ACTIVITY
Set down the full listing below word for word; pictures stay out of the copy.
-------------------------
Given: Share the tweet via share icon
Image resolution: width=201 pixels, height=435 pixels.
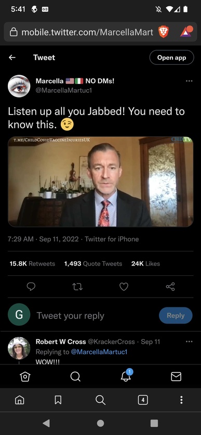Looking at the screenshot, I should coord(170,287).
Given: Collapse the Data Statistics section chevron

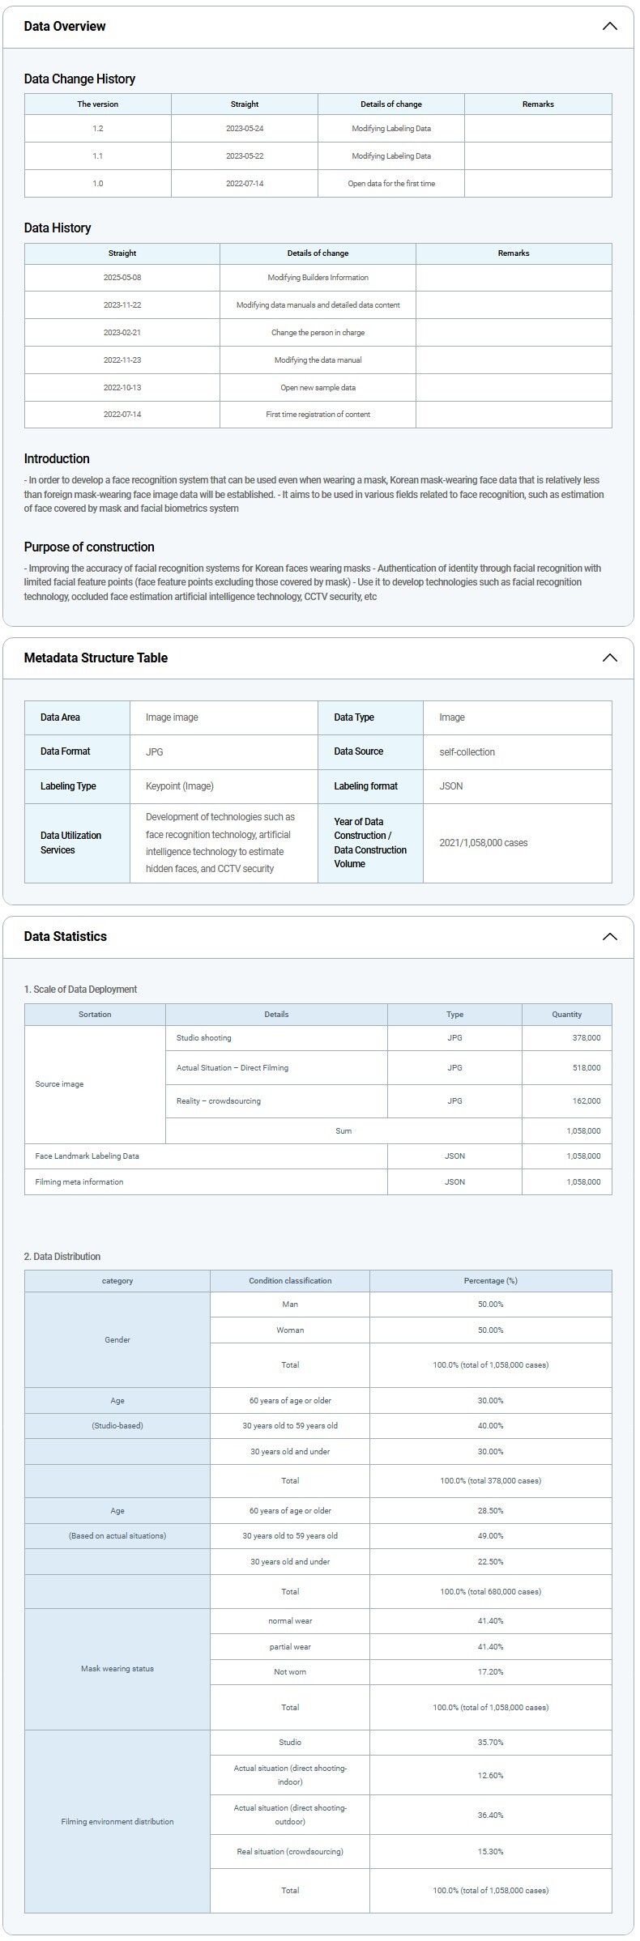Looking at the screenshot, I should (x=609, y=936).
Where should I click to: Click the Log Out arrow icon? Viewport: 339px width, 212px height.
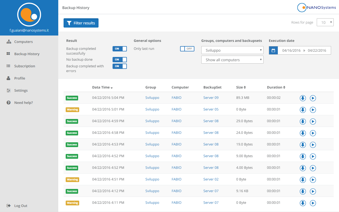[x=8, y=206]
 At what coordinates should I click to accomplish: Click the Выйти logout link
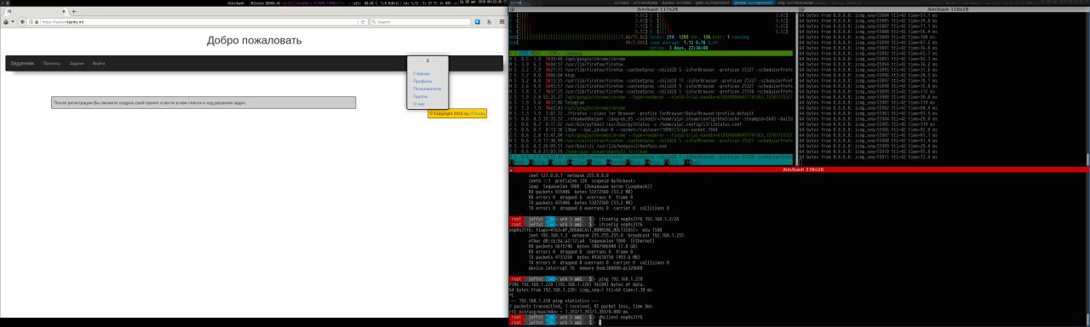coord(99,64)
-------------------------
TASK RESULT
Given: Share the tweet via share icon
Image resolution: width=201 pixels, height=435 pixels.
Looking at the screenshot, I should coord(170,287).
Given: Collapse the Data Statistics section chevron

Looking at the screenshot, I should (x=609, y=936).
Where should I click to: Click the Log Out arrow icon? Viewport: 339px width, 212px height.
[x=8, y=206]
 At what coordinates should I click to accomplish: Click the Выйти logout link
coord(99,64)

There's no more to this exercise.